Big Data Conference 2021

On August 24, 2021, the CMSA hosted our seventh annual Conference on Big Data. The Conference features many speakers from the Harvard community as well as scholars from across the globe, with talks focusing on computer science, statistics, math and physics, and economics.

The 2021 Big Data Conference took place virtually on Zoom.

Organizers: 

  • Shing-Tung Yau, William Caspar Graustein Professor of Mathematics, Harvard University
  • Scott Duke Kominers, MBA Class of 1960 Associate Professor, Harvard Business
  • Horng-Tzer Yau, Professor of Mathematics, Harvard University
  • Sergiy Verstyuk, CMSA, Harvard University

Speakers:

Time (ET; Boston time) Speaker Title/Abstract
9:00AM Conference Organizers Introduction and Welcome
9:10AM – 9:55AM Andrew Blumberg, University of Texas at Austin Title: Robustness and stability for multidimensional persistent homology

Abstract: A basic principle in topological data analysis is to study the shape of data by looking at multiscale homological invariants. The idea is to filter the data using a scale parameter that reflects feature size. However, for many data sets, it is very natural to consider multiple filtrations, for example coming from feature scale and density. A key question that arises is how such invariants behave with respect to noise and outliers. This talk will describe a framework for understanding those questions and explore open problems in the area.

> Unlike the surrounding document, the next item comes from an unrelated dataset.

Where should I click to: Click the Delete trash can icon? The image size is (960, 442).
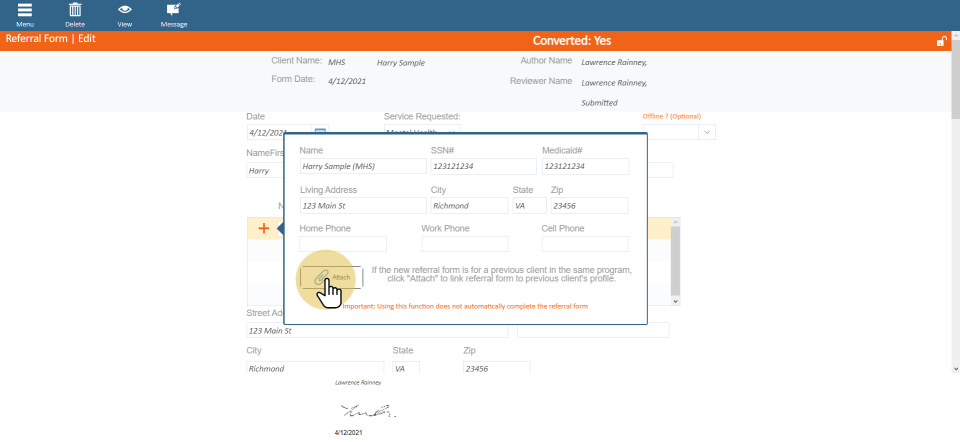pyautogui.click(x=75, y=10)
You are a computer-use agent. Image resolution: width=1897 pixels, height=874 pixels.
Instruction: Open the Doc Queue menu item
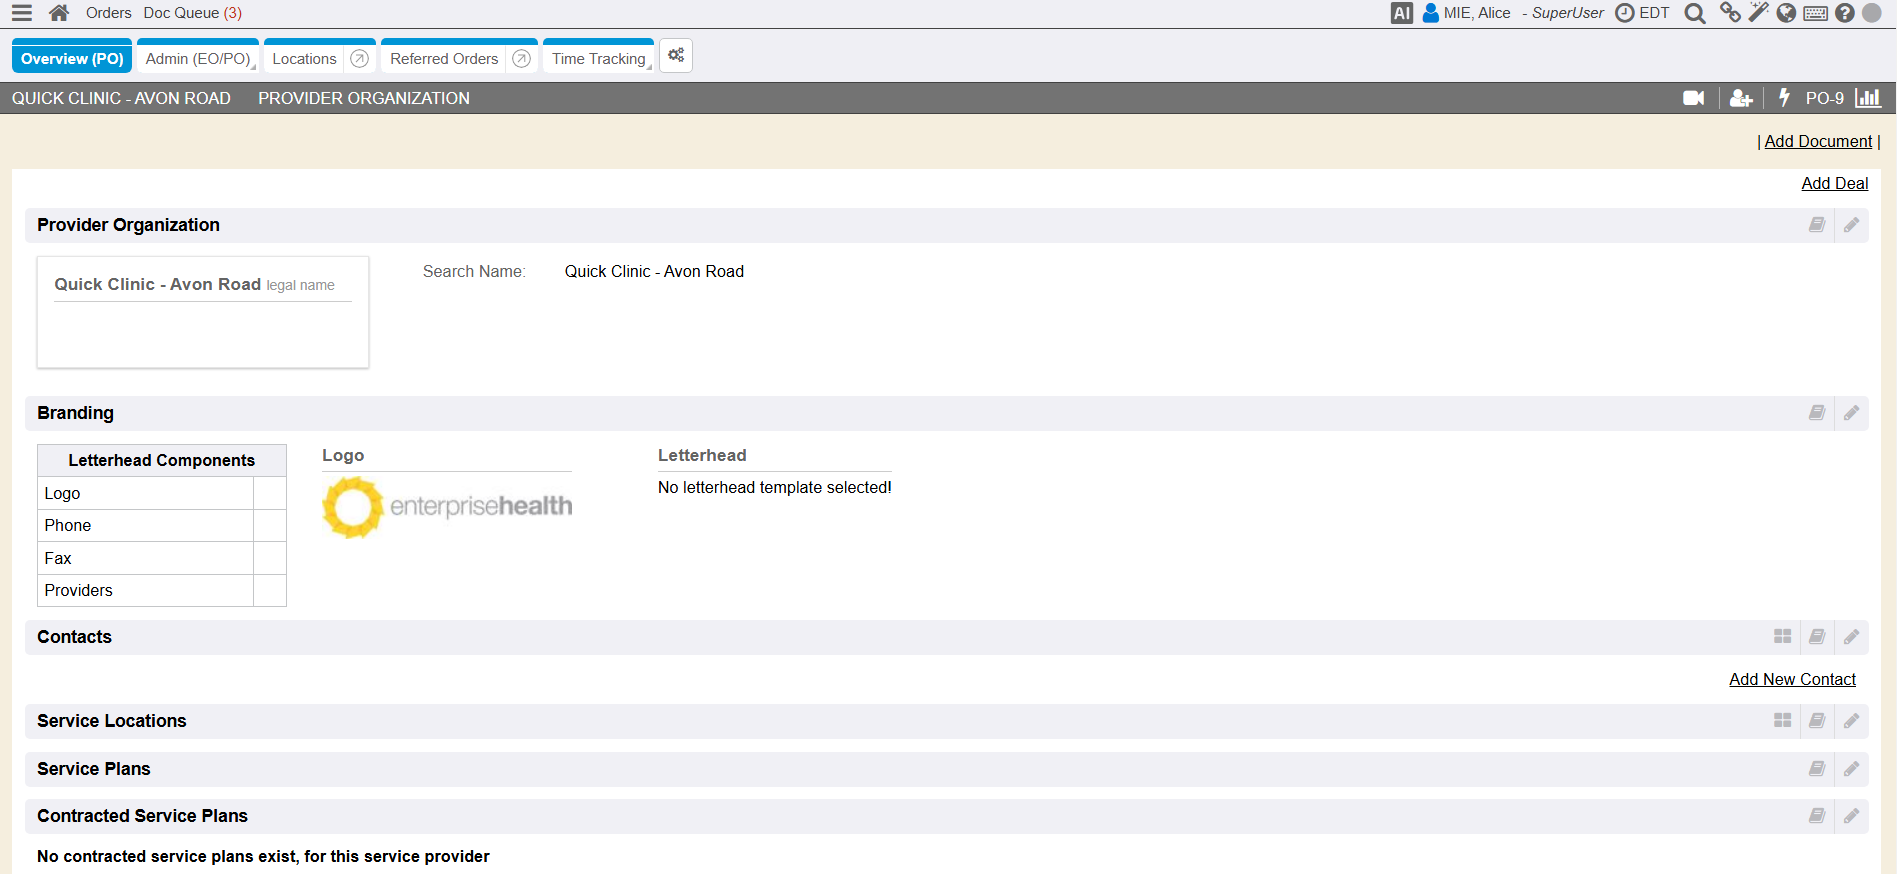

10:00AM – 10:45AM Katrina Ligett, The Hebrew University of Jerusalem Title: Privacy as Stability, for Generalization

Abstract: Many data analysis pipelines are adaptive: the choice of which analysis to run next depends on the outcome of previous analyses. Common examples include variable selection for regression problems and hyper-parameter optimization in large-scale machine learning problems: in both cases, common practice involves repeatedly evaluating a series of models on the same dataset. Unfortunately, this kind of adaptive re-use of data invalidates many traditional methods of avoiding overfitting and false discovery, and has been blamed in part for the recent flood of non-reproducible findings in the empirical sciences. An exciting line of work beginning with Dwork et al. in 2015 establishes the first formal model and first algorithmic results providing a general approach to mitigating the harms of adaptivity, via a connection to the notion of differential privacy. In this talk, we’ll explore the notion of differential privacy and gain some understanding of how and why it provides protection against adaptivity-driven overfitting. Many interesting questions in this space remain open.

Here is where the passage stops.